RELIGION
06/27/2013 02:42 pm ET Updated Jun 28, 2013

Pat Robertson Wonders If Justice Anthony Kennedy Has Gay Clerks During Strange Segment On DOMA (VIDEO)

Many conservatives were upset after the Supreme Court ruled against part of the Defense of Marriage Act (DOMA) on Wednesday. Televangelist Pat Robertson exemplified this reaction Thursday, suggesting Justice Anthony Kennedy had been unfairly influenced in his decision, perhaps by any "gays" working for him.

Robertson, a controversial elder statesman in America's evangelical community, made the comments during his daily television program "The 700 Club." Introducing Jay Sekulow, a guest from the conservative American Center for Law and Justice, Robertson asked about Kennedy, a California-born justice who has served on the Supreme Court since 1988.

"Jay let me ask you about Anthony Kennedy," Robertson said. "Does he have some clerks that happen to be gays?"

After a second of silence, Sekulow said he "had no idea" what sexual orientation Kennedy's clerks were, adding later in the segment that "I don't know about the background of his clerks -- I've had a lot of cases in front of Justice Kennedy and frankly most of the time he rules in our favor."

Robertson's comments may remind some of similar, if less subtle, insinuations made by same-sex marriage opponents in 2011, after it was announced that the federal judge who overturned California's Proposition 8 was gay.

Chief Judge Vaughn Walker, now retired, dismissed any claims of bias, however, as did the majority of legal experts.

"I know of no instance in which a judge has been disqualified because of his or her race, religion, sexual orientation or gender," Dean Erwin Chemerinsky, a constitutional law scholar who leads the law school at the University of California, Irvine, told TIME. "This would mean that no African-American judge could have heard a challenge to segregation laws or no woman judge a challenge to a law discriminating based on sex. No court ever has suggested any such thing, nor will it."
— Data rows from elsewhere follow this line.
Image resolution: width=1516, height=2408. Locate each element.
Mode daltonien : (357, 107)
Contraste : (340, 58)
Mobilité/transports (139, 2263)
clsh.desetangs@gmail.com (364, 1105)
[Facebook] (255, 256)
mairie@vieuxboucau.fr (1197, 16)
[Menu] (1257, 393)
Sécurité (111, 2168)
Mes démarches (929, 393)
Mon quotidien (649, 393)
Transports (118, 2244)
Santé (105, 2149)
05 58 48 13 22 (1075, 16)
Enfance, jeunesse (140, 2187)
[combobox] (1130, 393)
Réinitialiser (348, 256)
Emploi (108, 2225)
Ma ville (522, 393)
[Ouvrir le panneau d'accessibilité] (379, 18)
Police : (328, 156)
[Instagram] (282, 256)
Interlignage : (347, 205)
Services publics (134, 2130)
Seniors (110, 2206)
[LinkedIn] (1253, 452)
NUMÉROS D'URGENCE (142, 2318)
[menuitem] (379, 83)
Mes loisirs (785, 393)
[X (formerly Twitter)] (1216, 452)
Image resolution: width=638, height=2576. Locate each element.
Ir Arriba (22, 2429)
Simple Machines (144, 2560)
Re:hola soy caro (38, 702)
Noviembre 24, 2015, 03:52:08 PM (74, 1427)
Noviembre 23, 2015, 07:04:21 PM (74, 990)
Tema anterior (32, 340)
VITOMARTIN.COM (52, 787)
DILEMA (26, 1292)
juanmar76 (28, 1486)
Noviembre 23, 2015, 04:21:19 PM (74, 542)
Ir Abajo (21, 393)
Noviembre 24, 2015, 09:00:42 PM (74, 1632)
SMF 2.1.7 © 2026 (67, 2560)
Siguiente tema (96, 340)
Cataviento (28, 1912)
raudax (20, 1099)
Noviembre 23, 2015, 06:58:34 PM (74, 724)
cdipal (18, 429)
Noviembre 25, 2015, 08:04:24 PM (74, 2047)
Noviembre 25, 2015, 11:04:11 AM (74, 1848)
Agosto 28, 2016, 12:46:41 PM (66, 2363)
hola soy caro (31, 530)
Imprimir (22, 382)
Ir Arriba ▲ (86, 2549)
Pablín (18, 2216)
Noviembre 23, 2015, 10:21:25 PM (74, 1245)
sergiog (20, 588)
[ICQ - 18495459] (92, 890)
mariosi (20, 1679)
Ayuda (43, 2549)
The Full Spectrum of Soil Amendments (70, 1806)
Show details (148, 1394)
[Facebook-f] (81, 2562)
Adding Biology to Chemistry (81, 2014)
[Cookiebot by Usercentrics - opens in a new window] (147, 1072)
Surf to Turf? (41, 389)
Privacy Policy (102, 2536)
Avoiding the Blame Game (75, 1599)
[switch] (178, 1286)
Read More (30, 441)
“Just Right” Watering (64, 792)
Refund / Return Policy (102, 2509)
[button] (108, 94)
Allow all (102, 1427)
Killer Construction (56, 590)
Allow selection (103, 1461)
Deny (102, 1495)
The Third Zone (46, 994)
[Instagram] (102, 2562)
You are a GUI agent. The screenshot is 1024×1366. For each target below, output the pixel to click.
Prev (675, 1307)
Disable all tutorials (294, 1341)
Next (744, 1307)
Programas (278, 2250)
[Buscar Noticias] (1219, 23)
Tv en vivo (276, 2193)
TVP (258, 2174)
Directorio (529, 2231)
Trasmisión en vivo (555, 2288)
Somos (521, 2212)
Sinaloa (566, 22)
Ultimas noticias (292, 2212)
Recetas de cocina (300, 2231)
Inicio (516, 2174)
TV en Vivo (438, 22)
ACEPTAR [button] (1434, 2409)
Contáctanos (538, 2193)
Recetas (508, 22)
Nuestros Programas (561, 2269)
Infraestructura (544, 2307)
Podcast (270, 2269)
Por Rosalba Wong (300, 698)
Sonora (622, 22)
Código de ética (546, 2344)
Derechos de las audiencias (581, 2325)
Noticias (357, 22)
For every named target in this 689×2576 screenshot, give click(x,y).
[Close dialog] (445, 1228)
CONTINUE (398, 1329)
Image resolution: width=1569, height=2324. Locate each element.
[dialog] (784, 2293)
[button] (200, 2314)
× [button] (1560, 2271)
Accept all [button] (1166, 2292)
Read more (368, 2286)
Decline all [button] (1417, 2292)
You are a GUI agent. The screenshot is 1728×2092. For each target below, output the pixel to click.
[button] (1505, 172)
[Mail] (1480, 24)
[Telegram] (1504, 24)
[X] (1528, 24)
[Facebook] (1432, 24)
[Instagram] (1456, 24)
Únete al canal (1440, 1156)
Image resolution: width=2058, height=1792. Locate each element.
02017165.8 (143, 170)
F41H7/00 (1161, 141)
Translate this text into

While not himself a legal scholar, Robertson does have a knack for inciting controversy on social issues. Some of his most infamous comments include telling the wife of a cheating man that she needs to work harder to keep his attention, joking that a man should convert to Islam in order to beat his wife and advising a teenager to pray over Goodwill sweaters in case they are possessed by the devil.